Background information
- Origin: Las Vegas
- Genres: Rock Opera Hard rock Progressive rock Folk rock
- Years active: 1992–Present

= John Miner (musician) =

American rock and jazz guitarist

John Miner is an American rock and jazz guitarist.

== Biography ==

Composer John Miner may be best known for his rock opera Heavens Cafe, which was staged at the Flamingo Theater in Las Vegas 1996, the Charleston Performing Arts Center in 1997, and later at Insurgo Theater in Los Angeles in 2004. Miner formed the progressive rock group Art Rock Circus to perform the music with a live band on stage alongside the singers and actors. Investor Mike Lewis was instrumental in financing and staging Heavens Cafe. The Tributary Music Label released a live CD of Heavens Cafe to the progressive rock community in 2000.

Previously, Miner co-founded the California-based art rock band Mantra Sunrise in 1992 with singer-bassist Joel Bissing and drummer Wayne Garabedian. The band produced the self-titled album "Mantra Sunrise" in 1994.

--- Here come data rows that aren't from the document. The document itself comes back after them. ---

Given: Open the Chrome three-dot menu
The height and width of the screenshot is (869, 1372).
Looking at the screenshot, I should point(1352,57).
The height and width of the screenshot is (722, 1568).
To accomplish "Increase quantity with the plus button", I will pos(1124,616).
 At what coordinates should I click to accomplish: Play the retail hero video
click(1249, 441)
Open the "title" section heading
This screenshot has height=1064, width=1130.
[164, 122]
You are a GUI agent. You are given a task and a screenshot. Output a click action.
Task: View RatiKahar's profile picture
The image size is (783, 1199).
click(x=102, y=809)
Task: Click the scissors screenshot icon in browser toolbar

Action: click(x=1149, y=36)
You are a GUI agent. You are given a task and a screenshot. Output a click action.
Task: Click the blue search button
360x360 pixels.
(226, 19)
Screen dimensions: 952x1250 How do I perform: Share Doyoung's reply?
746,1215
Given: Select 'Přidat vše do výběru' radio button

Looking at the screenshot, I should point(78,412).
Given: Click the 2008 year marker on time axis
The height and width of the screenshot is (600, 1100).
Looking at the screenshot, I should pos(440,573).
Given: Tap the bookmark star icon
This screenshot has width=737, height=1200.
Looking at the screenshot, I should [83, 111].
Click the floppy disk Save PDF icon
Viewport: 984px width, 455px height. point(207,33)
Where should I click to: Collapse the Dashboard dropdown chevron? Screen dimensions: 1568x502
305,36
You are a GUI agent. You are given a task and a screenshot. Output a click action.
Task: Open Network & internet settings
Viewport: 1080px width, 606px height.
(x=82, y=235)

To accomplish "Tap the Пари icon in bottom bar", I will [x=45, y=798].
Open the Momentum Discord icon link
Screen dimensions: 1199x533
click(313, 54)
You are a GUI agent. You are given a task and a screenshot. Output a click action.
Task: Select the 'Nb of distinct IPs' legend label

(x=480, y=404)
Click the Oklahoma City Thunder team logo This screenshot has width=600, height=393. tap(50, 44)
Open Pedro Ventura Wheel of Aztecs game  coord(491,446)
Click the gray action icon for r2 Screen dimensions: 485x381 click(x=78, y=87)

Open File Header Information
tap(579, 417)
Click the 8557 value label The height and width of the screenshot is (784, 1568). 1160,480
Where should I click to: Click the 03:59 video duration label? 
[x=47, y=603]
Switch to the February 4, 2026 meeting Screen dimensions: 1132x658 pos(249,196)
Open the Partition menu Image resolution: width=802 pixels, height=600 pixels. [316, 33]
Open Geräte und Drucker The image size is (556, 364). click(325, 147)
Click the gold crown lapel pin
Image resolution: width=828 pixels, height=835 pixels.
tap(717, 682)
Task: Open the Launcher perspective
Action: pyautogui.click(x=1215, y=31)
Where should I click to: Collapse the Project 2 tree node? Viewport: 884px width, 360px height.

In 2001 "A Passage to Clear" was released by Miner's Art Rock Circus, also
being conceptual in nature. The album featured two female vocalists, Karyn Anderson, and Karen Marquart. The album was not as well received as Heavens Cafe'.

Collaborating with drummer and composer Nolan Stolz, Miner rebuilt the Art Rock Circus from the ground up, and in 2005 released a double CD Tell a Vision. The extensive keyboard palate in addition to Miner's eclectic guitar stylings found an accepting progressive rock audience.

In 2005, Miner wrote and constructed guitar parts for the K² (band) album Book of the Dead that would integrate around the lead parts of Allan Holdsworth.

Musically, Miner is known for his use of several alternate guitar tunings, and this is evident in nearly all his compositions. The use of a double necked guitar has enabled the performer to switch from one tuning to another within the same song in a live situation.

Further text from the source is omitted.